Task to complete: Among the entries below, how many lines have the word "computer"? Answer only with the number.

Saved data entries

^^^^

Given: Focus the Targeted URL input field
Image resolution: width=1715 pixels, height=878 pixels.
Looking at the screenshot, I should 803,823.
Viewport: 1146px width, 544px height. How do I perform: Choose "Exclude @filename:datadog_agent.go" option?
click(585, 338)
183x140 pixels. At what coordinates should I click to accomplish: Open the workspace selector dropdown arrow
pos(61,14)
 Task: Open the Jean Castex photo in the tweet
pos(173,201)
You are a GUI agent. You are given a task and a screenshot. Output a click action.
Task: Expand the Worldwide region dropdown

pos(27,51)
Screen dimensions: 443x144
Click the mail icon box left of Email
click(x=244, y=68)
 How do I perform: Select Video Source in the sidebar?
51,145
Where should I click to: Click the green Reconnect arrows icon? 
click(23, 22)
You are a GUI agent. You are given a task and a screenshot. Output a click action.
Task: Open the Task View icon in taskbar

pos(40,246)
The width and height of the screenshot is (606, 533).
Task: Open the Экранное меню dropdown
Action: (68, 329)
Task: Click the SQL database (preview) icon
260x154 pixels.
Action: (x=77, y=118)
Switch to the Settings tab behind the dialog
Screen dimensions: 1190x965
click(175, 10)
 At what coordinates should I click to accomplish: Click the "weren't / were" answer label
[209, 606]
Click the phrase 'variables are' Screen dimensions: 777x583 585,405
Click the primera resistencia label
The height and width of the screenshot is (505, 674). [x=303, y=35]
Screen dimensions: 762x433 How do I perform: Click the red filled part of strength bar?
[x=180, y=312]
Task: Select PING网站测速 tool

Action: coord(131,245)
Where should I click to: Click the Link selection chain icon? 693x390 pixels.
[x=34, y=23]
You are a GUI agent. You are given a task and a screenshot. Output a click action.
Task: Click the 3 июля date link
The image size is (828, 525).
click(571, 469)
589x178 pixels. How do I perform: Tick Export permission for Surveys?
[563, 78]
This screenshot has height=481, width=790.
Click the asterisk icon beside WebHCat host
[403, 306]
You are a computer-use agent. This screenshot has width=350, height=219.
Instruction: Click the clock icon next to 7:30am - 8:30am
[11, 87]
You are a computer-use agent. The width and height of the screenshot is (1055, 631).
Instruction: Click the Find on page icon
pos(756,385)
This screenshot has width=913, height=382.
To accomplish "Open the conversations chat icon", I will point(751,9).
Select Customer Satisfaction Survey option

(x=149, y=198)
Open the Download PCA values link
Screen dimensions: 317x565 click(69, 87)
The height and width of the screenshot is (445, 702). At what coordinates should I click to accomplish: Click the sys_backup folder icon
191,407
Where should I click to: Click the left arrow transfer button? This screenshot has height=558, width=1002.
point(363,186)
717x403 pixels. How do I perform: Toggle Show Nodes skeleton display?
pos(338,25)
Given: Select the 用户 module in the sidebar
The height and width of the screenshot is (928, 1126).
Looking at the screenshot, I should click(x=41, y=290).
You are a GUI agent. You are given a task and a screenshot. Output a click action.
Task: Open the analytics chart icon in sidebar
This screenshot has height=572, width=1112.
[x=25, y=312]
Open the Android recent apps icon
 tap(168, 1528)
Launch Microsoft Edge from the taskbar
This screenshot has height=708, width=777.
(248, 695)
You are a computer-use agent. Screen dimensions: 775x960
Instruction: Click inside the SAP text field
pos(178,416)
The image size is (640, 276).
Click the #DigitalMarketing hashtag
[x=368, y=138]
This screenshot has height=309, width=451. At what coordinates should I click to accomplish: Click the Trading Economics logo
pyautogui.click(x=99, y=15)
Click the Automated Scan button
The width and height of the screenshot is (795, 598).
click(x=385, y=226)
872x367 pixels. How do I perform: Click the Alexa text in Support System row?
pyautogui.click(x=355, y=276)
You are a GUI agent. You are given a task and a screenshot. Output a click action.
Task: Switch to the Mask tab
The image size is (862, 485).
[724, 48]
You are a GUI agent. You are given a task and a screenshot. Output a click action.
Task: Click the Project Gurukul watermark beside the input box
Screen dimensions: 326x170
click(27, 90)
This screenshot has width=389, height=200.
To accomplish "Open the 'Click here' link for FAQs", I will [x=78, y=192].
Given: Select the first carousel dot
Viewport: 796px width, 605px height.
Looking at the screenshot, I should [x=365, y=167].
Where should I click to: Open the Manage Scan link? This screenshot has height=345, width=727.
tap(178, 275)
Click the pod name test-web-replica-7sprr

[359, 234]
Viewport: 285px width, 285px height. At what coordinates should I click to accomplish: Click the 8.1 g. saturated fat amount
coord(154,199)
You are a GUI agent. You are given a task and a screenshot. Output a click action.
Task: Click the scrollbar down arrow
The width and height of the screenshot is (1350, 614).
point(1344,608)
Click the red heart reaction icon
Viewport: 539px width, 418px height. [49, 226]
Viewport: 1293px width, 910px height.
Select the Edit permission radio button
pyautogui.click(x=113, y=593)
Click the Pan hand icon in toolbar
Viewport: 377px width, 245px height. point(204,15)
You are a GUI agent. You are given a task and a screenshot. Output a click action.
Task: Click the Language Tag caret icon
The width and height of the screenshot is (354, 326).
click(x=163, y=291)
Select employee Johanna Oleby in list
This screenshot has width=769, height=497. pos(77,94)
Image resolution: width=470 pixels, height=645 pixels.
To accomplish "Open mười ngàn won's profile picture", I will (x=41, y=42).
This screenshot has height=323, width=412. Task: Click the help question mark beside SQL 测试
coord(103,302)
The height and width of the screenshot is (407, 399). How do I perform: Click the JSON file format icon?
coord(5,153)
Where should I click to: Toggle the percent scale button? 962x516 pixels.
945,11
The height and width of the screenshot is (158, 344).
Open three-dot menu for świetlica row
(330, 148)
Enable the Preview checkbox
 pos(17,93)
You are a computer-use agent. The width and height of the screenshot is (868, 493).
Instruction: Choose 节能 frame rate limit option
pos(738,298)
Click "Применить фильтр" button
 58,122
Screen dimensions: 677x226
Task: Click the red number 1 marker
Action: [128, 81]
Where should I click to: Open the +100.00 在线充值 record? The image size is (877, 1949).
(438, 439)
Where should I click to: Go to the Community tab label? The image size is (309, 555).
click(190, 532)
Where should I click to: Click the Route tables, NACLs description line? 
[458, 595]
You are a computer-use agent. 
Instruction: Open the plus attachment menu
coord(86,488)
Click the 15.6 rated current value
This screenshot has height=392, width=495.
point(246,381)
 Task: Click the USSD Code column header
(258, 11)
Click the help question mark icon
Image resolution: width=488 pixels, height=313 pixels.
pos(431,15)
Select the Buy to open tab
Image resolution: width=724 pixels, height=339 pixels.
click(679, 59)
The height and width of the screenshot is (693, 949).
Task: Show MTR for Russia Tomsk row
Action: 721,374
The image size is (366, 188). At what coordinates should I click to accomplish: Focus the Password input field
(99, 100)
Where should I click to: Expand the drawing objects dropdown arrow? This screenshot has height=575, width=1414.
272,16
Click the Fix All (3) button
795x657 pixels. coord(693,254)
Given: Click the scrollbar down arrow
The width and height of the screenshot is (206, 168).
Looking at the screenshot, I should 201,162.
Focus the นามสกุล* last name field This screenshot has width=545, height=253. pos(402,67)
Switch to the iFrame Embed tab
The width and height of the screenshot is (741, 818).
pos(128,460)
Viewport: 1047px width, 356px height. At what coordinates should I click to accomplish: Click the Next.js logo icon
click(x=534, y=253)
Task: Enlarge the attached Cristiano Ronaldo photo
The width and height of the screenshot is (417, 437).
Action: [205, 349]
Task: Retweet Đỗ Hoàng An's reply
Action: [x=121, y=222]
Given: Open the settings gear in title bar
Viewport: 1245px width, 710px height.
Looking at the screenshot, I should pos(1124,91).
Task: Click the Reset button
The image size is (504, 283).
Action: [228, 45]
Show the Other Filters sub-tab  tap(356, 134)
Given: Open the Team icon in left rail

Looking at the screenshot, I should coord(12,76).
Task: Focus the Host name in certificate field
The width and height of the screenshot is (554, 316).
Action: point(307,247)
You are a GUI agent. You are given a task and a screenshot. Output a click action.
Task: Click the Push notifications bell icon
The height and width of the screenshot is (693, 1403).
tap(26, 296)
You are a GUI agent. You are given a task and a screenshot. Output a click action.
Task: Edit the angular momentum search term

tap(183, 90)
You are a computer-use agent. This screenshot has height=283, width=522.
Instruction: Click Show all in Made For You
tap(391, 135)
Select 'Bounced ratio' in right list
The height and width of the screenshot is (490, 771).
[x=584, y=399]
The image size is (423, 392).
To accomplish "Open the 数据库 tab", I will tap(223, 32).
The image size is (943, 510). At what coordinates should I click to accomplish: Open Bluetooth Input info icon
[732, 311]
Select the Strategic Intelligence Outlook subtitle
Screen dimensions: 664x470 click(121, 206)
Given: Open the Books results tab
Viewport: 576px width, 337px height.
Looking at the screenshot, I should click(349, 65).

^^^^

Solution to this exercise: 6